Roma è stata teatro di un tragico incidente stradale che ha scosso l’opinione pubblica. Un ventenne, Matteo Di Pietro, è stato inchiodato dalla “scatola nera” della sua Lamborghini Urus dopo aver travolto e ucciso il piccolo Manuel, un bambino di soli 5 anni che si trovava a bordo di una Smart insieme alla madre. Tuttavia, i dati registrati dal sistema di posizionamento GPS del veicolo rivelano ulteriori dettagli sconcertanti.
I dati del GPS indicano che pochi secondi prima dell’incidente, i quattro youtuber che si trovavano nella Lamborghini raggiungevano la velocità di ben 145 chilometri orari lungo via dei Pescatori, una strada stretta che si incrocia con via di Macchia Soprana. Allo stop successivo, Di Pietro si è fermato, ma poi ha ripreso velocemente la marcia, dirigendosi verso l’utilitaria guidata da Elena Uccello, che viaggiava in direzione opposta con i suoi due bambini.
L’incidente è avvenuto il 14 giugno alle 15:38. Proprio all’altezza di via Archelao di Mileto, la donna ha inserito l’indicatore di direzione per svoltare a sinistra, tagliando la strada al gruppo di ragazzi a bordo del potente bolide. Il conducente del bus che seguiva la Smart ha testimoniato che l’auto aveva effettivamente la freccia inserita. “Ha svoltato rapidamente, senza esitazione, come se non avesse visto l’SUV che veniva in senso contrario”, ha ribadito il testimone al pubblico ministero. Apparentemente, Di Pietro stava procedendo così velocemente che la donna non se ne è accorta.

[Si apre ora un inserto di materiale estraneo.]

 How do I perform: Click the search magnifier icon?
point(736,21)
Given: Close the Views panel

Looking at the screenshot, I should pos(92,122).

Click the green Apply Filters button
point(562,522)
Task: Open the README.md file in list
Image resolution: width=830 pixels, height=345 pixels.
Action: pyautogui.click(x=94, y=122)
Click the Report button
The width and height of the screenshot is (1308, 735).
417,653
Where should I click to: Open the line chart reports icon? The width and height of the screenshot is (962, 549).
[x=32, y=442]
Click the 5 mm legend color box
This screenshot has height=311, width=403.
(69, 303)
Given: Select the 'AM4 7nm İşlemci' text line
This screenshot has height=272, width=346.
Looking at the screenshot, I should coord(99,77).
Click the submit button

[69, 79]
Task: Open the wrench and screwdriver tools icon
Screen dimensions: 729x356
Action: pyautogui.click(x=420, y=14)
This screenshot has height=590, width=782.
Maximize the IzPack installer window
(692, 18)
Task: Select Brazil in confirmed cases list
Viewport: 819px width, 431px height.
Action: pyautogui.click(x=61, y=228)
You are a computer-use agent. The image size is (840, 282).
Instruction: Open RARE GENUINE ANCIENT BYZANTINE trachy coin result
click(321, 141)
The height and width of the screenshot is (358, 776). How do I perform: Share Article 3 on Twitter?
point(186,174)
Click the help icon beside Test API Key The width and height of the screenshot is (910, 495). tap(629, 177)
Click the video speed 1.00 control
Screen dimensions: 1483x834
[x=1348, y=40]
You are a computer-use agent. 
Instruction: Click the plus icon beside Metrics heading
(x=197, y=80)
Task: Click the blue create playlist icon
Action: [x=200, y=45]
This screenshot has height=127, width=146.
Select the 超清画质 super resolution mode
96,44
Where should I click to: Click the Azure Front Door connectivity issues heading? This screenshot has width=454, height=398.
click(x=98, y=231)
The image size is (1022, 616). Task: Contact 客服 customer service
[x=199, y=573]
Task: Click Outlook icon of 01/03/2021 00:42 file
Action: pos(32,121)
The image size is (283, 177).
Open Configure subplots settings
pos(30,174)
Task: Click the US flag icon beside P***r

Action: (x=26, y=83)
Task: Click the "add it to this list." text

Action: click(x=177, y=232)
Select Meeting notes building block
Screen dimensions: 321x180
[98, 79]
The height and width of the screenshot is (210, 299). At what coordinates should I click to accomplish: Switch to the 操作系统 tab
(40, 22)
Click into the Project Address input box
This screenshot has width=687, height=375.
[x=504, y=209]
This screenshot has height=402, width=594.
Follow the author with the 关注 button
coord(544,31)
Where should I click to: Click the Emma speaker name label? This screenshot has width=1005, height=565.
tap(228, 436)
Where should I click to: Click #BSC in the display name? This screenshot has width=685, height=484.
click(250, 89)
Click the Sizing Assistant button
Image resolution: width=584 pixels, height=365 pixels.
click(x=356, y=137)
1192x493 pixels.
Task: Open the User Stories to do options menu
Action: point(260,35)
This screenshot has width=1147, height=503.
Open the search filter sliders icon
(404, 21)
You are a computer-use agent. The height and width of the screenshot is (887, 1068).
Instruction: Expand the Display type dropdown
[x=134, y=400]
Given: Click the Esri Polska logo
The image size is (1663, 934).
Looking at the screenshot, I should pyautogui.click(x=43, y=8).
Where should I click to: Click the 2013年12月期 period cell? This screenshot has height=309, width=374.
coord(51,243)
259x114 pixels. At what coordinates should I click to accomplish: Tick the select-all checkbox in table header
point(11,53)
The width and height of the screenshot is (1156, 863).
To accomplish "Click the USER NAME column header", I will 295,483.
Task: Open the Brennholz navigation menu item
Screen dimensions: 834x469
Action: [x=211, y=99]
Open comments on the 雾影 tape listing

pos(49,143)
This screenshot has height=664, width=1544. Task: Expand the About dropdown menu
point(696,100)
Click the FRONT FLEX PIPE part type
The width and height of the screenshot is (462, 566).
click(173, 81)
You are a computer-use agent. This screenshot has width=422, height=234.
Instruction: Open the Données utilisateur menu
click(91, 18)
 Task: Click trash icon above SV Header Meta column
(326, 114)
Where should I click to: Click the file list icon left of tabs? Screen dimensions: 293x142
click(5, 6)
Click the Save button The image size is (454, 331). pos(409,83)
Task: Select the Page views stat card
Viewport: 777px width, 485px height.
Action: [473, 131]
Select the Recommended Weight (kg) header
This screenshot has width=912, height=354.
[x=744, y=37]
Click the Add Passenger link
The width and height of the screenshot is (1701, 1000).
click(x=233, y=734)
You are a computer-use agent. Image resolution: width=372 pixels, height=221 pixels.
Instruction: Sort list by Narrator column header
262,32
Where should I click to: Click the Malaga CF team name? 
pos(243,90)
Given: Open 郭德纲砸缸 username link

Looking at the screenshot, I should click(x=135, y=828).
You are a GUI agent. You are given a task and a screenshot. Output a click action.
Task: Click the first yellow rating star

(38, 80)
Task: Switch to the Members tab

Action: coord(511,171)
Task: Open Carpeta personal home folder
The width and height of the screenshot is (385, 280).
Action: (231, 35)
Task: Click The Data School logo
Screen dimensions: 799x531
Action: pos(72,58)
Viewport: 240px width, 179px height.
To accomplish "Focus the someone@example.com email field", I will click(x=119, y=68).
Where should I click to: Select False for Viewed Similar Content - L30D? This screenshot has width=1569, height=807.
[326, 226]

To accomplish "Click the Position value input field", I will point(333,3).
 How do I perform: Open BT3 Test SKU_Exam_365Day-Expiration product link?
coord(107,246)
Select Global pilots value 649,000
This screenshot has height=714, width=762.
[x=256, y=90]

Secondo i dati registrati, il ventenne è riuscito a decelerare, ma non a frenare completamente, colpendo in pieno la Smart e trascinandola per decine di metri. L’impatto si è verificato a una velocità di 124 chilometri orari, non a 80 come sostenuto da Di Pietro. Tuttavia, la Lamborghini Urus stava viaggiando ancora più veloce. Il giudice per le indagini preliminari, Angela Gerardi, ha ribadito che “i dati provenienti dal GPS segnalano l’accelerazione improvvisa del veicolo che, una volta entrato in via di Macchia Saponara, raggiunge i 124 chilometri orari in poco più di dieci secondi, poco prima dell’impatto. La mancanza di frenata indica probabilmente che la decelerazione improvvisa e rapida è stata causata dall’avvistamento dell’auto nelle vicinanze del punto in cui si è verificato l’incidente”. Di Pietro rimane agli arresti domiciliari in attesa dell’interrogatorio di garanzia.
Il giudice Gerardi ha sottolineato il pericolo di inquinamento delle prove, dato che sono scomparse due telecamere e un video cancellato. Inoltre, ha evidenziato la pericolosità del soggetto e il rischio che possa commettere ulteriori reati simili, considerando la sua condotta gravemente imprudente alla guida di un’auto ad alta velocità in pieno giorno, nonostante la presenza di attraversamenti pedonali. La positività ai cannabinoidi rilevata in seguito ai test tossicologici ha anche evidenziato una tendenza trasgressiva nell’atteggiamento dell’indagato.
Il dibattito sulla responsabilità della morte del piccolo Manuel è acceso. Gli amici di Di Pietro avrebbero chiesto al conducente di ridurre la velocità, ma invano. La sfida delle 50 ore senza mai scendere dall’SUV, filmata e montata con l’obiettivo di impressionare e attirare l’attenzione del web per aumentare i guadagni pubblicitari, è stata una scelta imprudente che ha avuto conseguenze tragiche. La questione divide l’opinione pubblica, poiché si discute se Di Pietro debba essere ritenuto unico responsabile della morte del bambino o se ci siano altre circostanze da considerare.
L’incidente mortale a Roma serve come monito sulla pericolosità delle sfide irresponsabili e sulla necessità di rispettare le regole stradali. La vita dei nostri concittadini, soprattutto dei più vulnerabili, deve essere al di sopra di qualsiasi considerazione di sensazionalismo o ricerca di notorietà sul web. È fondamentale riflettere sulle conseguenze delle nostre azioni e guidare in modo responsabile, evitando comportamenti che mettano a rischio la sicurezza nostra e degli altri.